### TRY IT
Scan each line of the records for the word "below" and extract the ones that have it.

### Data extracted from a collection
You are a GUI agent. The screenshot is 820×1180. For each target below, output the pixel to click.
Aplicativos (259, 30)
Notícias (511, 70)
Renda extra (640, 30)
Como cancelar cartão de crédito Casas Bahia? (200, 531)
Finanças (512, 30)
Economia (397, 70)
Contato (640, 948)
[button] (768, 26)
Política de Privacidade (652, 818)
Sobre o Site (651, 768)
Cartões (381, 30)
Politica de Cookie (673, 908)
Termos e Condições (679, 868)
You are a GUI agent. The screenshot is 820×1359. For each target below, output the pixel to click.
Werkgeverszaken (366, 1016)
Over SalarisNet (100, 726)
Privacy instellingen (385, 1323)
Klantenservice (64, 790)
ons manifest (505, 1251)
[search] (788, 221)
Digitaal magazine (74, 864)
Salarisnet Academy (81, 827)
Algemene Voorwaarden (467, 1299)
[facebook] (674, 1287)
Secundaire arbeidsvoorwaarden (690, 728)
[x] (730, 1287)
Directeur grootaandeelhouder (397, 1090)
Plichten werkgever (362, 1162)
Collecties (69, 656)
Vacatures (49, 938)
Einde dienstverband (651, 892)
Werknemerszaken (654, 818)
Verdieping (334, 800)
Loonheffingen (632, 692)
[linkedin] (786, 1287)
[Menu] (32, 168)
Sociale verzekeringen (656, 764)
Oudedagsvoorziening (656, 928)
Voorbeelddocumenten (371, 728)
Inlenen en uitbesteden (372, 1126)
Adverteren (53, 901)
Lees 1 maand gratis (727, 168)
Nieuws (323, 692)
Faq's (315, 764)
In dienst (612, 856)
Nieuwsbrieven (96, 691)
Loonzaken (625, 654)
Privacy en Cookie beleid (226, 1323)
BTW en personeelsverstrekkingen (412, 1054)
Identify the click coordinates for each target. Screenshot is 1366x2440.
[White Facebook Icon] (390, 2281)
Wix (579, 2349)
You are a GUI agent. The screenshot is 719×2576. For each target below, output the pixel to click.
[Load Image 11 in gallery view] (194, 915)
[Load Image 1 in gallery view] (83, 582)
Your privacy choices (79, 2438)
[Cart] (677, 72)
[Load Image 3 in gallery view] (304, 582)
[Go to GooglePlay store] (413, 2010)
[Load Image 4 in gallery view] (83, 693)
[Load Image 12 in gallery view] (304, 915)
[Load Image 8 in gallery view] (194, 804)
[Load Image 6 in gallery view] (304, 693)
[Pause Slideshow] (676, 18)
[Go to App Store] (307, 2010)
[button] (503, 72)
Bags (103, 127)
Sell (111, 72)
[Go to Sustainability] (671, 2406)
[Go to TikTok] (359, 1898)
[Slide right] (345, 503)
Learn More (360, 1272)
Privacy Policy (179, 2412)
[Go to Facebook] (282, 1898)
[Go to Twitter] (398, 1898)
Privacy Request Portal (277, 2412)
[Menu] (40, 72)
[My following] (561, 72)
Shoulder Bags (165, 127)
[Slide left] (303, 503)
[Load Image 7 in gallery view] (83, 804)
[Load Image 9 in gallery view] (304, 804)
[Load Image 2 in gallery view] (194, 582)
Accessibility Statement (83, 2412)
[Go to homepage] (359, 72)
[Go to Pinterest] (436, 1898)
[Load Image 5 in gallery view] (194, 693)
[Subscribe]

### TASK RESULT
You are a GUI agent. The screenshot is 820×1180. For each target below, output the pixel to click.
You are a GUI agent. The screenshot is 820×1359. For each target below, output the pixel to click.
You are a GUI agent. The screenshot is 719×2576. For each target below, output the pixel to click.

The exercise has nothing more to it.